A few weeks ago a lot of people were linking to this article by Lydia Netzer about staying married for 15 years. We’re coming up on year 14, so I read it. It’s
good. If you haven’t read it, you should. It’s not earth-shattering, and the
trick in anything like this is not the reading of it but the doing – the remembering
and the committing and the actually doing.
I collect articles like that for the premarital sessions I
do. Gretchen Rubin has a good list of phrases (http://happiness-project.com/happiness_project/2008/01/this-wednesda-2-4/)
to help a couple “fight right.” Newspapers often run pieces about things
couples wish they had done with their finances before getting married. And while
I am able to preside at these blessed weddings, my authority on matters of
finance or mediation could use a little bit of back-up. So I was happy to add
Netzer’s piece to my file of things to hand to couples to read.
One of the points that she makes is to stop thinking temporarily.
It’s #10 on her list. And so it happened that I was in a meeting where I had to
talk with the person next to me, and I found myself talking about this in terms
of being a pastor. (Note: I don’t think everything on her list can be
translated to the church!) I don’t remember what the initial question was,
even, but I realized that I’ve been holding part of my vocational calling back,
as in, “Maybe I won’t always be a pastor, and that’s OK.”
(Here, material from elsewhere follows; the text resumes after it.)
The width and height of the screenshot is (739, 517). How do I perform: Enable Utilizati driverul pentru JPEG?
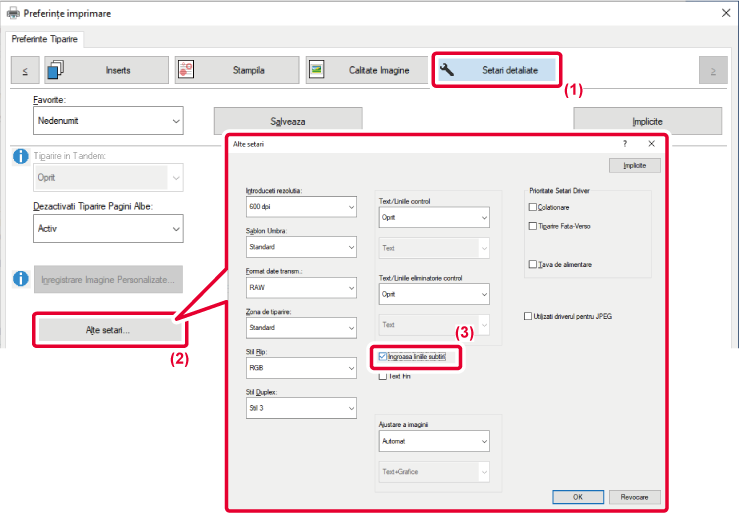tap(528, 316)
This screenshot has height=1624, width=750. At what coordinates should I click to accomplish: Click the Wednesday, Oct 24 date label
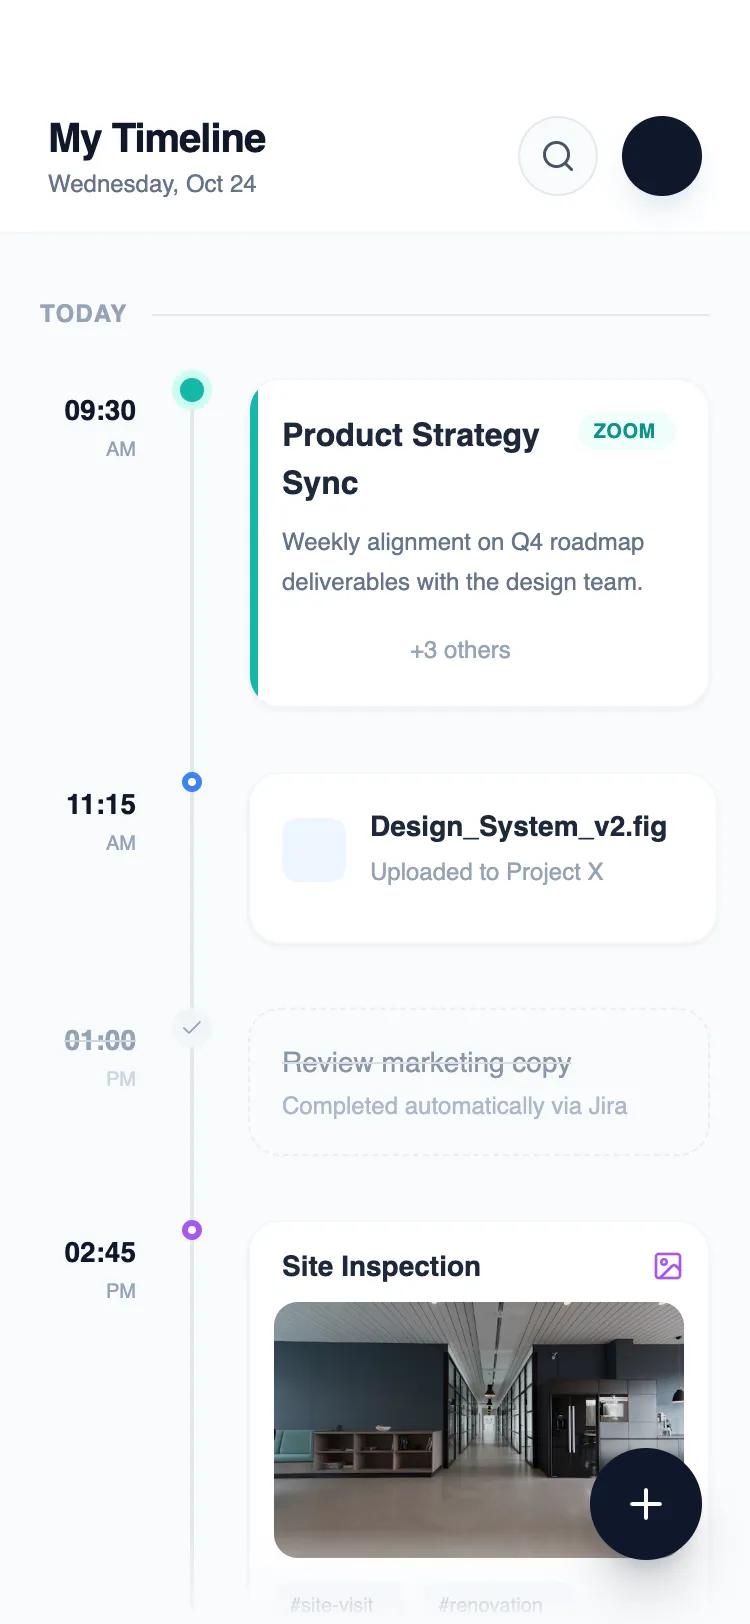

But what happens when I do that is that I’m not fully
committed to what I’m doing, right now. I’m not entirely present and attentive
to being the best possible pastor that I can be, right here, because I have one
eye on the job listings, over there.
The conversation has left me thinking, well past the two
minutes we had to respond to the long-forgotten question. How would my ministry
change if I committed to thinking that I was going to be a pastor, not just for now but forever?